Nama Eks Ketum PBNU Said Aqil Muncul di Kasus Suap Rektor Unila, KPK Bakal Konfirmasi ke Saksi Lain
Kepala Bagian Pemberitaan KPK Ali Fikri/DOK FOTO: Wardhany Tsa Tsia-VOI

Bagikan:

JAKARTA - Komisi Pemberantasan Korupsi (KPK) akan mendalami munculnya nama eks Ketum Pengurus Besar Nahdlatul Ulama (PBNU) Said Aqil Siroj di kasus suap penerimaan siswa baru Universitas Lampung (Unila). Sejumlah saksi nantinya akan diminta keterangan di persidangan.

Hal ini disampaikan Kepala Bagian Pemberitaan KPK Ali Fikri menanggapi munculnya nama Said Aqil di Pentadilan Tipikor Tanjungkarang, Lampung, Kamis, 26 Januari. Saksi bernama Mualimin ada uang Rp30 juta darinya mengalir ke kantong Said.

"Iya, fakta sidang tersebut akan dikonfirmasi kepada saksi-saksi lain nantinya," kata Kepala Bagian Pemberitaan KPK Ali Fikri melalui keterangan tertulis, Selasa, 31 Januari.

Fakta baru di persidangan itu tak bisa langsung membuat KPK bergerak, kata Ali. Mereka harus mendapat keterangan serupa dari saksi lainnya agar bisa dikembangkan.

"Apakah benar ada fakta hukum tersebut atau kah hanya sebatas fakta keterangan saksi saja memang perlu dilakukan pendalaman," tegasnya.

Dalam sidang dugaan suap penerimaan mahasiswa baru Unila, Mualimin mengatakan uang Rp30 juta diberikan untuk operasional Said Aqil selama di Lampung. Keterangan ini muncul usai jaksa menanyainya perihal bukti catatan tulisan berinisial SAS.

Tak dirinci kapan Said datang ke Lampung. Hanya saja, dia disebut Mualimin mengisi pengajian di sana.
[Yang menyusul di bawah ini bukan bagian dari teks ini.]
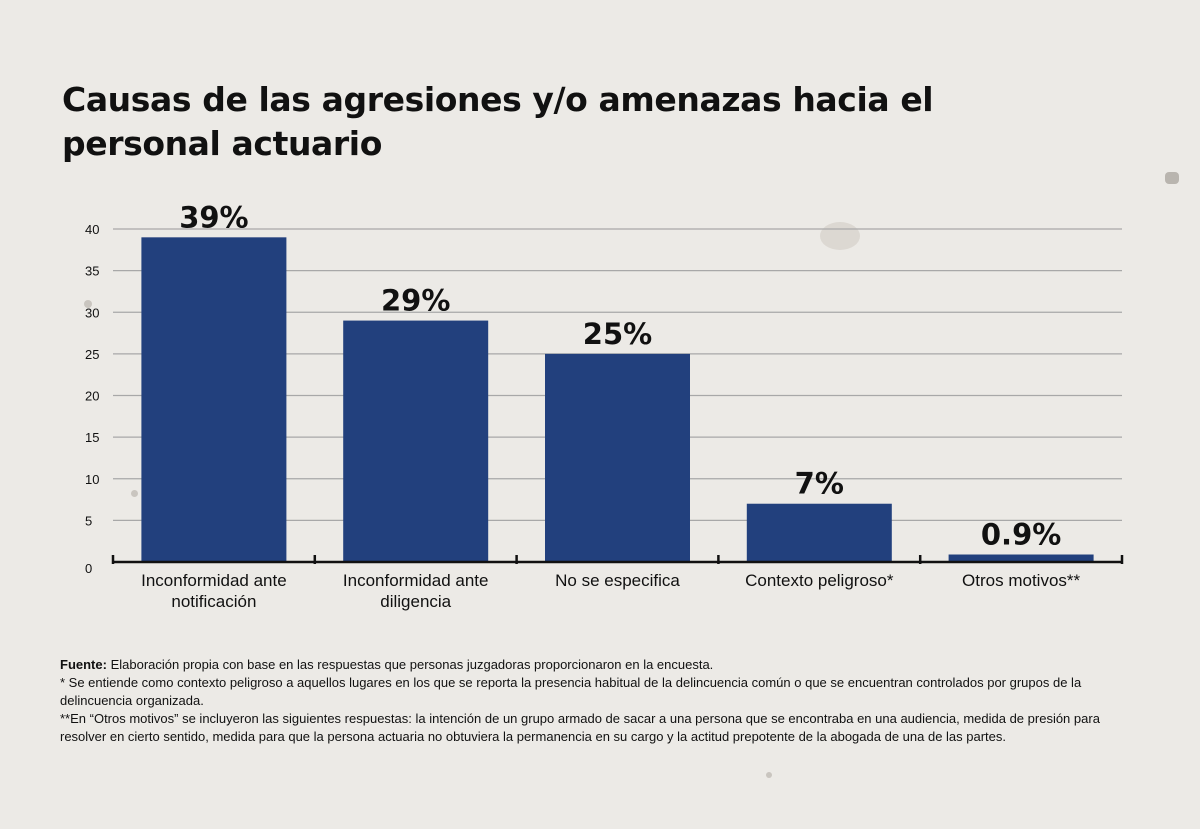 The image size is (1200, 829). I want to click on y-tick-label: 0, so click(88, 568).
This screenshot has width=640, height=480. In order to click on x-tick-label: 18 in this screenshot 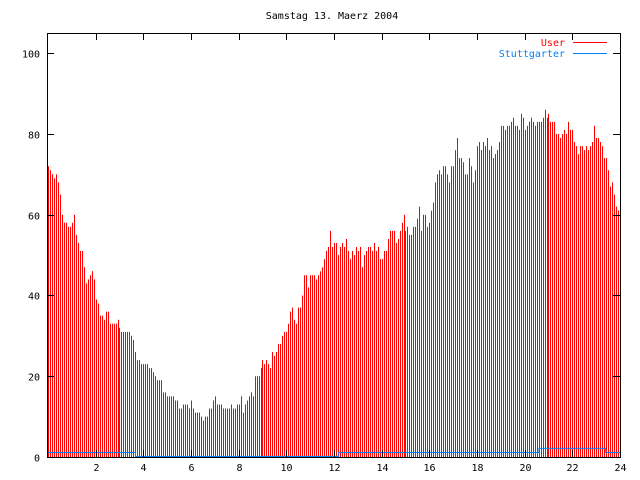, I will do `click(477, 468)`.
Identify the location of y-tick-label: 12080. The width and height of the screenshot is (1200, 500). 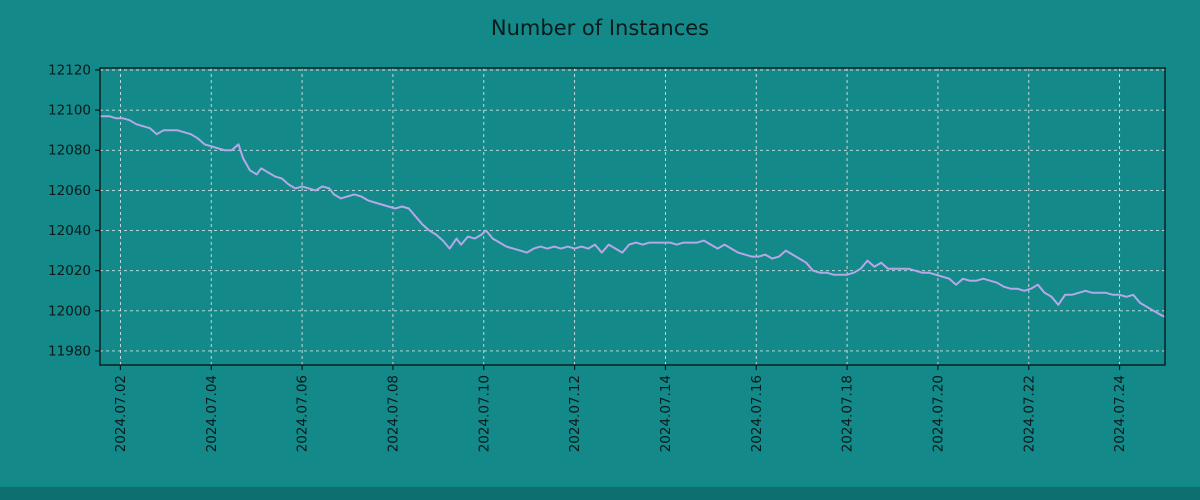
(70, 151).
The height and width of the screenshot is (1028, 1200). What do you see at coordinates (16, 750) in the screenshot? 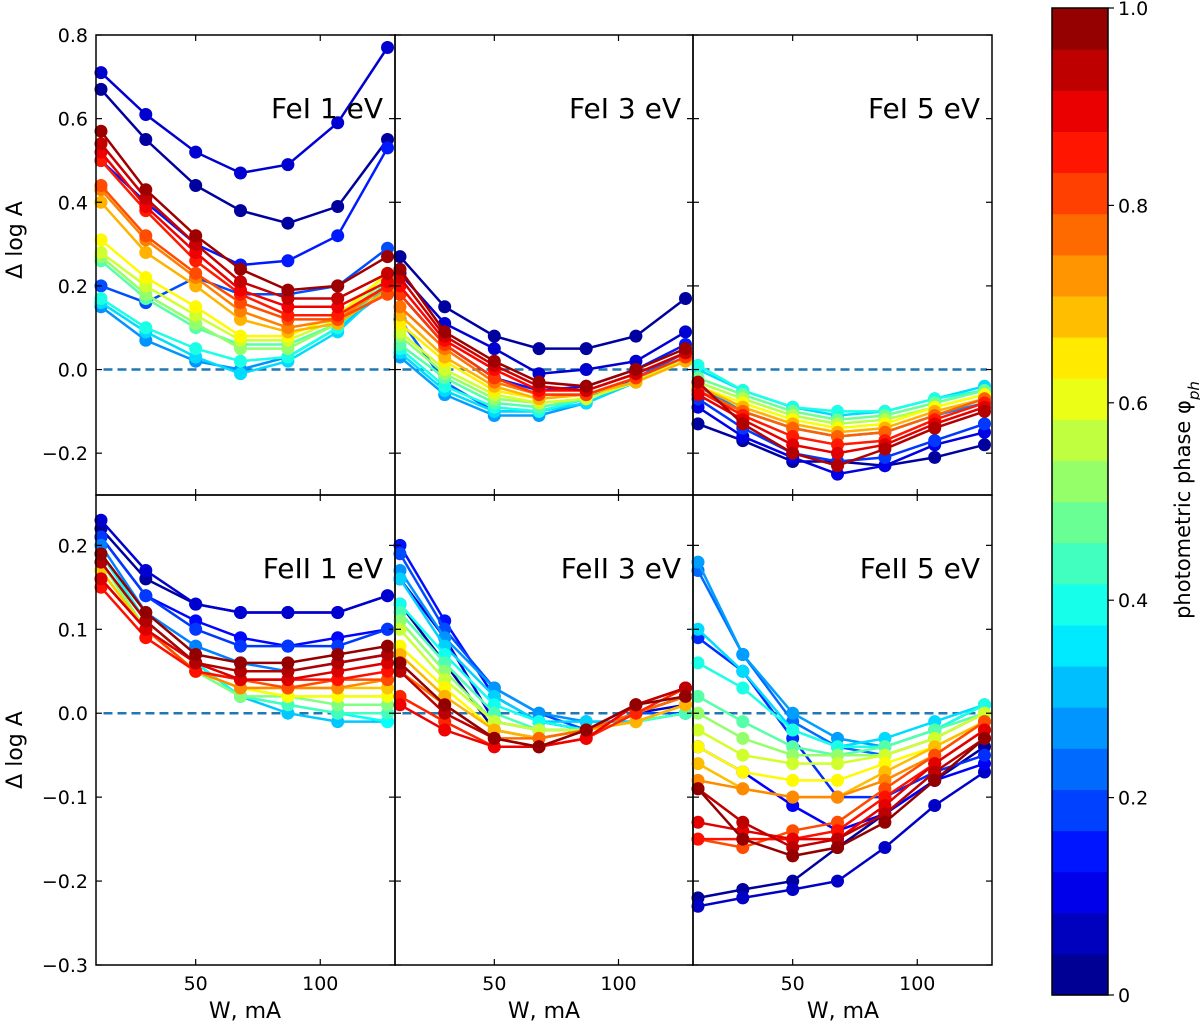
I see `y-axis-title-bottom: Δ log A` at bounding box center [16, 750].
Sebagai informasi, ada tiga terdakwa di sidang dugaan suap penerimaan mahasiswa baru Unila. Mereka adalah mantan Rektor Unila Karomani, Wakil Rektor I Bidang Akademik Unila Heryandi dan Ketua Senat Unila M Basri yang merupakan pihak penerima suap.
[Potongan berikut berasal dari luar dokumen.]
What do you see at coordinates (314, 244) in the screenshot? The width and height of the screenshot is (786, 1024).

Sementara pihak pemberi suap yaitu Andi Desfiandi telah dijatuhi vonis hukuman kurungan penjara selama satu tahun dan empat bulan atau 16 bulan. Dia juga diharuskan membayar denda sebesar Rp150 juta subsider tiga tahun.

Pihak swasta ini terbukti memberikan suap pada Karomani dan terdakwa lain. Putusan diketuk pada Rabu, 18 Januari.